>> START

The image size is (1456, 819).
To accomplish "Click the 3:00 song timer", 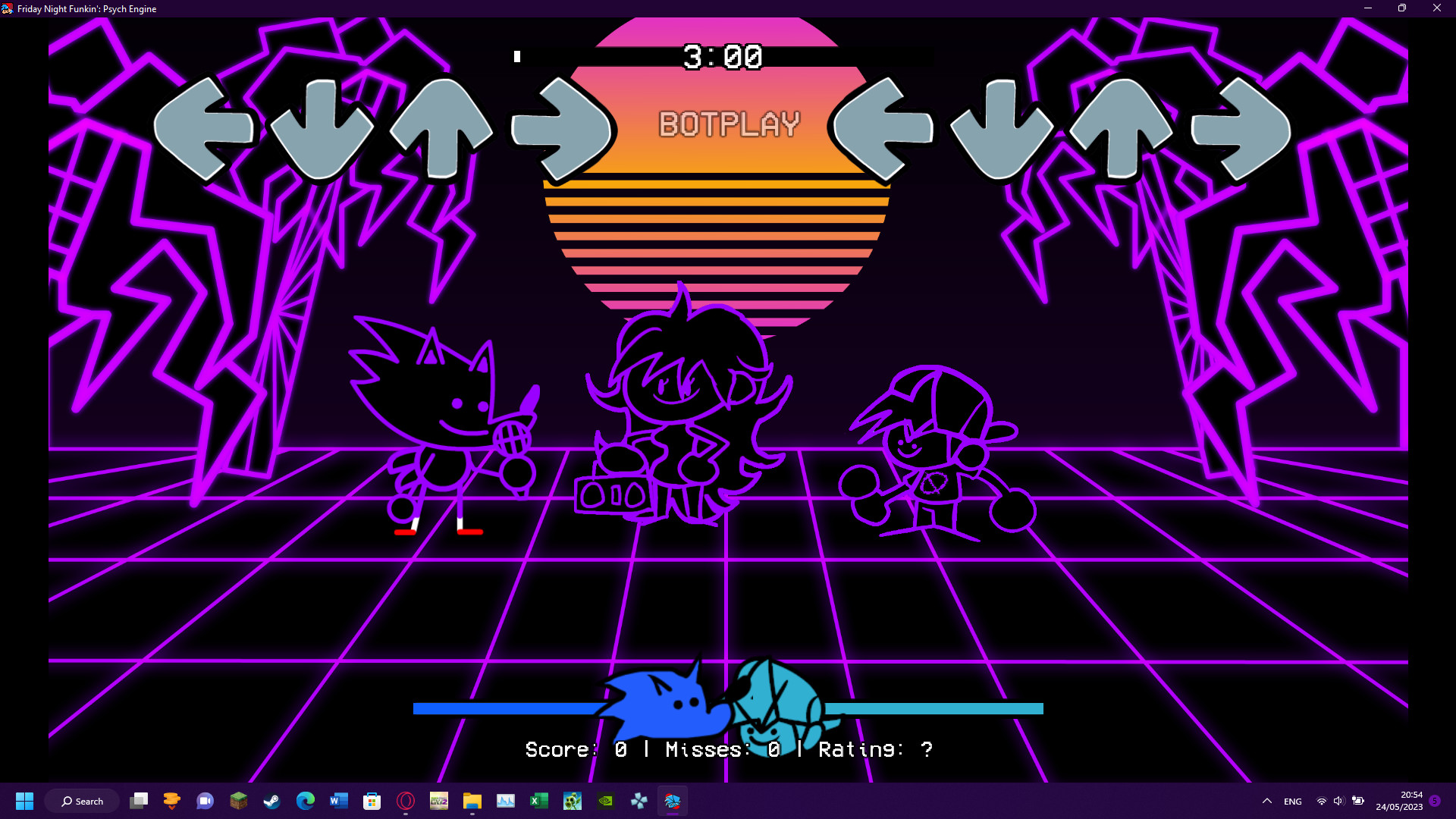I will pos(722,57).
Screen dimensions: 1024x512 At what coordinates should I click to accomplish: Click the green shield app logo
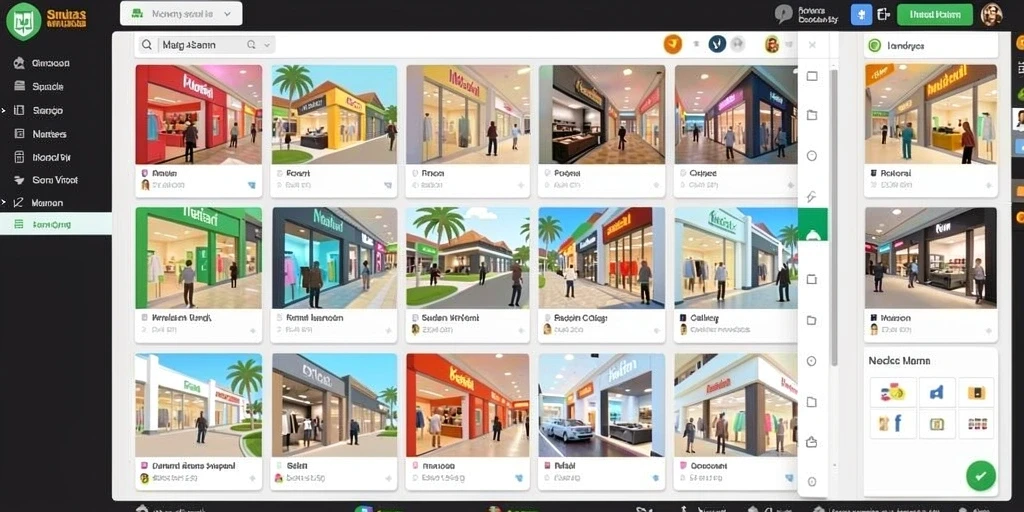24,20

>> END
>> START

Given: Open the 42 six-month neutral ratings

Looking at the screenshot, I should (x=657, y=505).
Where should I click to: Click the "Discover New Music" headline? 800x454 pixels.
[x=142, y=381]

>> END
>> START

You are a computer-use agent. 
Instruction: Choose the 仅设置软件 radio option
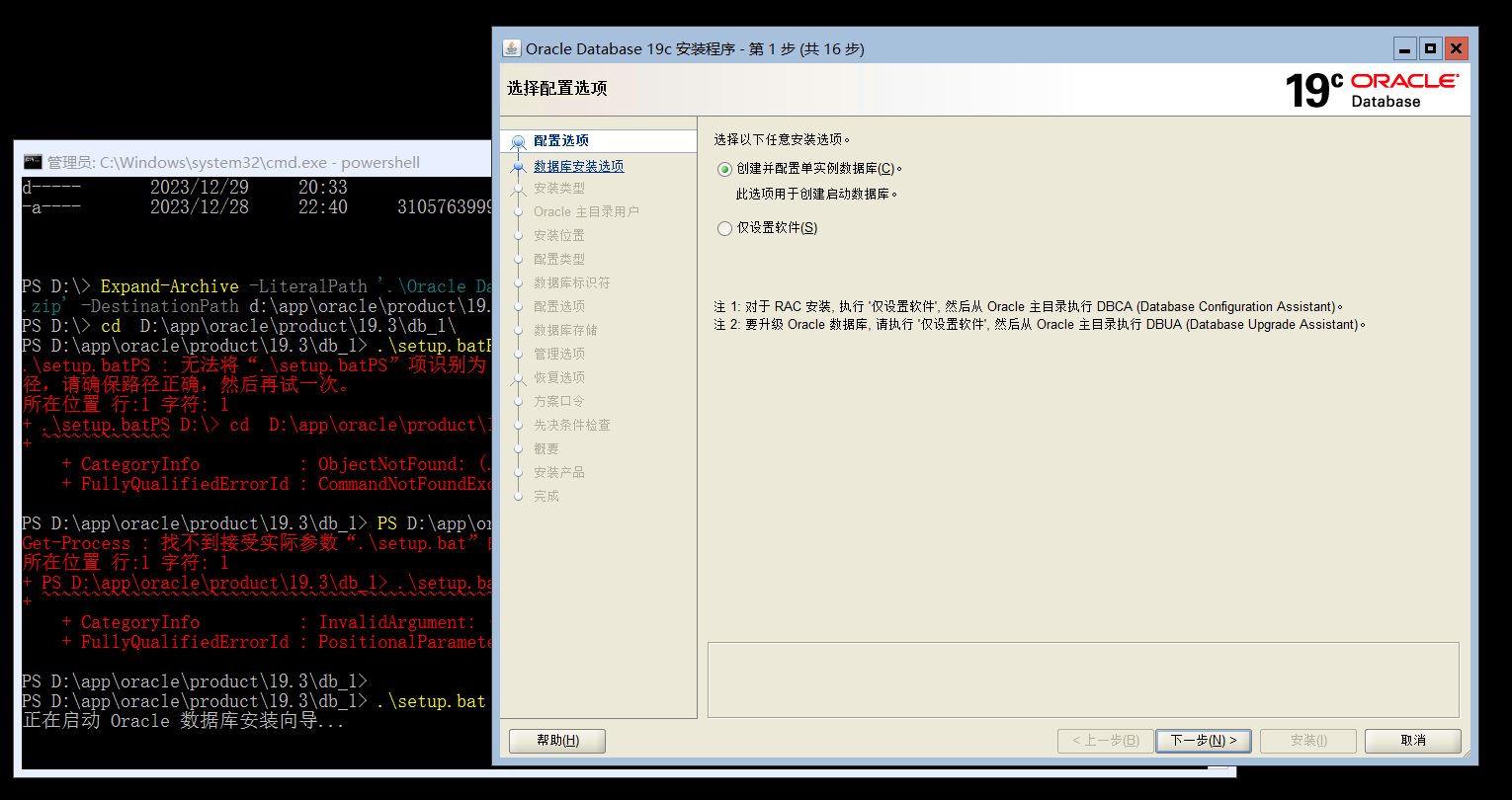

>> END

### Exercise prompt
Write out the lines that start with the line containing "Given: Open the 42 six-month neutral ratings" and stop at the line containing "[x=142, y=381]", both included, and give nothing else.

### Written answer
Given: Open the 42 six-month neutral ratings

Looking at the screenshot, I should (x=657, y=505).
Where should I click to: Click the "Discover New Music" headline? 800x454 pixels.
[x=142, y=381]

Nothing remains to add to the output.